The brewers claimed they were willing to pay taxes and that they had founded their organization, in part to prevent fraud and non-compliance.  Compliance meant the brewers would obey the law, but they felt that cooperation gave them the right tot conduct their business without interference.  The USBA always maintained that their industrial practices could not be easily explained or understood by those not directly involved in the manufacture of beer.  As a result, they felt that local revenue officials should treat them with a degree of respect and understanding that might not always correspond to the letter of the law. [6]

In addition, there were many people that believed that lager bier was the answer to the temperance movement and that by incenting Americans to drink the non-intoxicating lager bier prohibition could be avoided.

German brewers often described their product as special and different, not only from shiskey, but from other malt beverages as well.  Several members of the House also saw lager beer in this light and sought to have the tax reduced.  John B Steele (D., NY) desired to “reduce the tax on those fermented liquors that have not the intoxicating effect which strong liquors have.  Of all of them, lager beer is the least intoxicating.”[7]

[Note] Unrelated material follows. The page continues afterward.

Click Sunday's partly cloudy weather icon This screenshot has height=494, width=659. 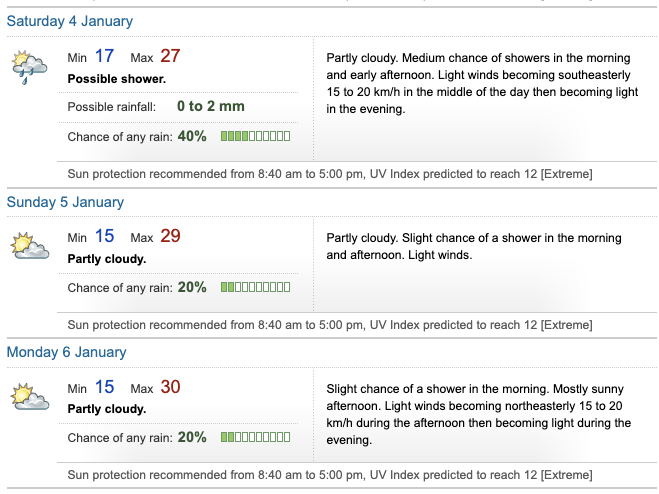[x=28, y=245]
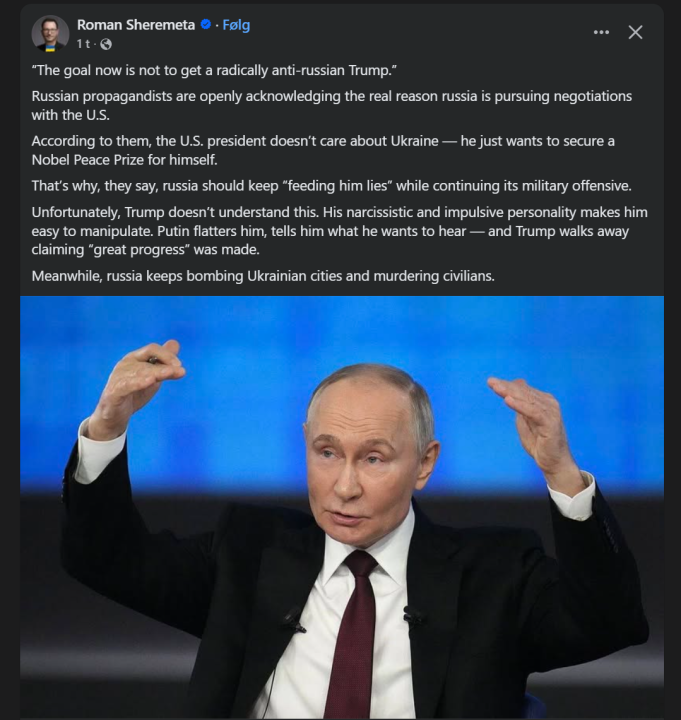This screenshot has height=720, width=681.
Task: Open the post's "1 t" timestamp link
Action: (x=84, y=45)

This was a (Civil) war fought with beer.  Military commanders banned intoxicants from camp and field, leaving lager – officially nonintoxicating – as the troops choice of drink.  Military supply clerks contracted with hundreds of brewers to supply men with lager, which traveled better and lasted longer than ale.  Hundreds of thousands of soldiers forged friendships and built camaraderie over tin cups of lager, an experience they carried home when the war was ended.

Lager even received a stamp of approval from the United States Sanitary Commission, a civilian organization that monitored troops health.  A USSC physician who studied camp diets reported that lager drinkers suffered less from diarrhea than did non-bier drinkers.  Lager, he noted “regulates the bowels, prevents constipation, and becomes in this way a valuable substitute for vegetables” (a food is short supply).  “I encourage all the men,” added the doctor, “to drink lager”.[8]


In 1882 Base Ball (two words) was in trouble.  The puritanical president of the league had banned bier sales or Sunday games and sold tickets for $.50 all in an effort to attract a better class of fan.

A cadre of German immigrants who where brewers and team owners started what became the National League (American Association originally) selling bier at the parks and holding games on Sunday.  This league wanted to cater to all Americans and sold their tickets for $.25.
The American Association flourished.  [9]


As Walter König, one of the general managers of the Bavarian Brewers Federation, pointed out during his visit to the 2010 Craft Brewers Conference in Chicago, “If American craft brewers want to reach more than four or five percent market share, they need to focus more on drinkability, not just on extreme experimentation.  German beers, especially lagers, are sometimes derided by American craft brewers because they are deemed too unremarkable.  However, these are beers that are suitable for quaffing when you are thirsty.  In America, it seems, if you want to sit down and have a long social evening with friends over a few beers, you need to drink an industrial, not a craft beer. In my view, with very few exceptions, German lagers are not all that well made in America as yet, probably because many single-infusion systems won’t permit it.  If American craft brewers want to grow, however, they might want to consider making more and better craft lagers; and with the growing sophistication of American brewers, I see a real growth potential there.”

In 1842 Johnann Wagner brewed the first bottom-fermented bier on the American continent.  From that point forward Americans would change how and what they drank.

[1] Ambitious Brew, pg. 23
[2] Beer In American, pg. 271
[3] Brewing Battles, pg. 39
[4] Ambitious Brew, pg. 29
[5] Ambitious Brew, pg. 30
[6] Brewing Battles, pg. 37
[7] Brewing Battles, pg 25
[8] Ambitious Brew, pg. 44
[9] The Summer of Beer and Whiskey – How Brewers, Barkeeps, Rowdies, Immigrants, and a Wild Pennant Fight Made Baseball America’s Game.